Le lac KivuExtraction du gaz Valorisation du gaz Risque naturel


CONSIDERATIONS APRES L'ERUPTION DU NYIRAGONGO EN 2002.

La récente crise volcano-tectonique du volcan Nyiragongo qui a détruit une partie de la ville de Goma en janvier 2002 a mis en évidence un nouveau type de risque dû à la présence de gaz dissous dans les profondeurs du lac Kivu (cf. publication en annexe).

Avant cette crise, les risques d'émanations gazeuses - et a fortiori d'une explosion cataclysmale - provenant d'une déstabilisation naturelle du lac auraient été considérés comme absolument infimes. Ce n'est plus le cas à présent : l'hypothèse d'une intrusion magmatique - voire d'une éruption volcanique apparaissant dans les profondeurs mêmes du lac - ne peut plus être totalement écartée.

L'île aux cochons, un ancien volcan situé dans le lac Kivu
(photo H. Tazieff).

L'éruption du Nyiragongo s'est propagée en direction du lac par des bouches éruptives le long d'une faille tectonique jusqu'à 15 km du cratère du volcan (5 km du bord du lac).
Si cette progression avait continué de 6 ou 7 km plus au sud, des épanchements magmatiques se seraient produits à 300 m de profondeur dans le lac, provoquant immanquablement une remontée des eaux chargées en gaz. Un nuage constitué d'un mélange de gaz carbonique et de méthane serait apparu avec un impact difficile à évaluer mais qui aurait pu se révéler catastrophique : c'est toute la population des villes de Goma (400 000 habitants) et de Gisenyi qui aurait été directement menacée.
Ce scénario de type " émanation gazeuse limitée " ne constitue d'ailleurs qu'une hypothèse basse: une éruption volcanique majeure pourrait un jour se produire directement au fond du lac.

L'éruption volcanique de janvier 2002 présente un caractère unique dans les anales de la volcanologie car elle a été provoquée par un phénomène de fracture tectonique entre plaques. Il est probable que la faille tectonique qui se prolonge sous le lac se trouve actuellement fragilisée.

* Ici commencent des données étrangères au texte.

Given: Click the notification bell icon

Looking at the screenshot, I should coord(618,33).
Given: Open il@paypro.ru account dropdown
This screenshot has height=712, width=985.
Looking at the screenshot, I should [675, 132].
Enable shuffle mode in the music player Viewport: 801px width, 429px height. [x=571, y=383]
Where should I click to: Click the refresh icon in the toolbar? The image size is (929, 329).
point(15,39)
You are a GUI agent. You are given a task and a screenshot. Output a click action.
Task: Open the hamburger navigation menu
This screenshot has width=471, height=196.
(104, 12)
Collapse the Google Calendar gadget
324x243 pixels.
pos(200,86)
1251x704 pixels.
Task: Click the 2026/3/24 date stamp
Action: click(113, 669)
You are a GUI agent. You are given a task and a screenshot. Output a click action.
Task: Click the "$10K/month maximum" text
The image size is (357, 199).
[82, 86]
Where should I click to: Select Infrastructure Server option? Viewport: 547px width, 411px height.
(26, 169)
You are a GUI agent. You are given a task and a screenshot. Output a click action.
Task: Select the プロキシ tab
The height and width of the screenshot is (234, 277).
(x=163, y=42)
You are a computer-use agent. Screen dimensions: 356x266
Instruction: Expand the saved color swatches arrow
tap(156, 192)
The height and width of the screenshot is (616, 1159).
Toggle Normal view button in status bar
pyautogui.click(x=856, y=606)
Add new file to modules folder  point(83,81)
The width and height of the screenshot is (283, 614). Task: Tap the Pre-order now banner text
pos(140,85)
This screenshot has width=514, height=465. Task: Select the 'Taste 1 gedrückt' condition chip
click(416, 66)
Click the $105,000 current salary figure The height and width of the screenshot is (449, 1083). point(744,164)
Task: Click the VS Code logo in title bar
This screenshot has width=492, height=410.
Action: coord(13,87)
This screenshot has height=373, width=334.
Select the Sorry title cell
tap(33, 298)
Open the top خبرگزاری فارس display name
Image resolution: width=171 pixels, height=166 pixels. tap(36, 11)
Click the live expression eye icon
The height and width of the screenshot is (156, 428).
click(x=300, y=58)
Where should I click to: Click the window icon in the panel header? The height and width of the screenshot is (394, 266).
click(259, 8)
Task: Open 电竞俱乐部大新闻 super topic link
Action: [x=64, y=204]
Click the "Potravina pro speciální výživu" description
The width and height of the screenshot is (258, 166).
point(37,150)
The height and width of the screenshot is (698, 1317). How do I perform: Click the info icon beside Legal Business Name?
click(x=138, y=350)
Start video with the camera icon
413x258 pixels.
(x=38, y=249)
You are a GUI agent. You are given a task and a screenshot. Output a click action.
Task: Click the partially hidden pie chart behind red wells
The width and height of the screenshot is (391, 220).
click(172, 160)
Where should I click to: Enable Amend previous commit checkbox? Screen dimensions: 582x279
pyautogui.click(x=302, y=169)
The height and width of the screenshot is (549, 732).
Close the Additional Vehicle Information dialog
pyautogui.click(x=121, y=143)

L'activité sismique apparaît d'ailleurs concentrée en ce moment au sud de Goma, soit directement sous le lac.
Une éruption volcanique en profondeur, en ajoutant à l'effet thermique d'un épanchement de lave une composante d'énergie mécanique liée à la pression des gaz magmatiques, pourrait avoir un effet cataclysmal d'entraînement des eaux du lac depuis les profondeurs vers la surface avec un mécanisme " en avalanche " de type Nyos .
On notera que la quantité de gaz dissoute dans le lac Kivu est mille fois plus importante que celle du lac Nyos qui a fait 1800 victimes en 1986 dans une région très peu peuplée au nord-ouest du Cameroun. C'est un véritable retournement du lac qui pourrait se produire et toute la région du Kivu serait alors menacée : Goma, Gisenyi, Bukavu, Cyangugu, voire Bujumbura. La nappe de gaz pourrait envahir les environs du lac et couler même jusqu'au lac Tanganyika situé 700 m en contrebas de Bukavu. Une population de l'ordre de deux millions de personnes vit sous cette menace permanente.

Nous avons acheté auprès de la Société OSAE les fichiers de données brutes de la campagne de bathymétrie de 1998 ; ces données ont été traitées pour extraire des images du fond du lac en trois dimensions ; ces images mettent en évidence un groupe d'anciens édifices volcaniques situés dans l'axe des failles tectoniques passant par les volcans Nyiragongo et Nyamulagira ; ces volcans sont situés à des profondeurs entre 300 m à 400 m, c'est à dire en plein dans les couches du lac chargées de gaz dissous ; une nouvelle éruption déclancherait immanquablement, par réaction en chaîne, le dégagement d'une énorme quantité de gaz dont les conséquences seraient probablement catastrophiques pour toute la région du lac Kivu ; une population de plusieurs millions d'habitants (Goma, Bukavu, voire Bujumbura) vit sous cette menace.

Le type d'événement susceptible de créer une perturbation suffisante pour déclencher, au sein du lac, un phénomène d'explosion gazeuse " en avalanche " doit renfermer une énergie considérable. Cela peut être le cas d'une éruption volcanique intervenant à profondeur modérée. Il ne s'agit pas de " faire dans le catastrophisme " mais, encore une fois, l'occurrence d'un tel désastre n'est plus un simple scénario d'imagination. Même si le risque est probablement très faible, il faut mettre en regard les conséquences qui sont à proprement parler cataclysmales.

Nous pensons donc qu'il est important d'étudier sérieusement ce nouveau type de risque et qu'il convient aussi de mettre en place dans le lac un dispositif minimal d'alerte destiné à signaler l'apparition de tout mouvement des masses liquides dans les eaux du lac.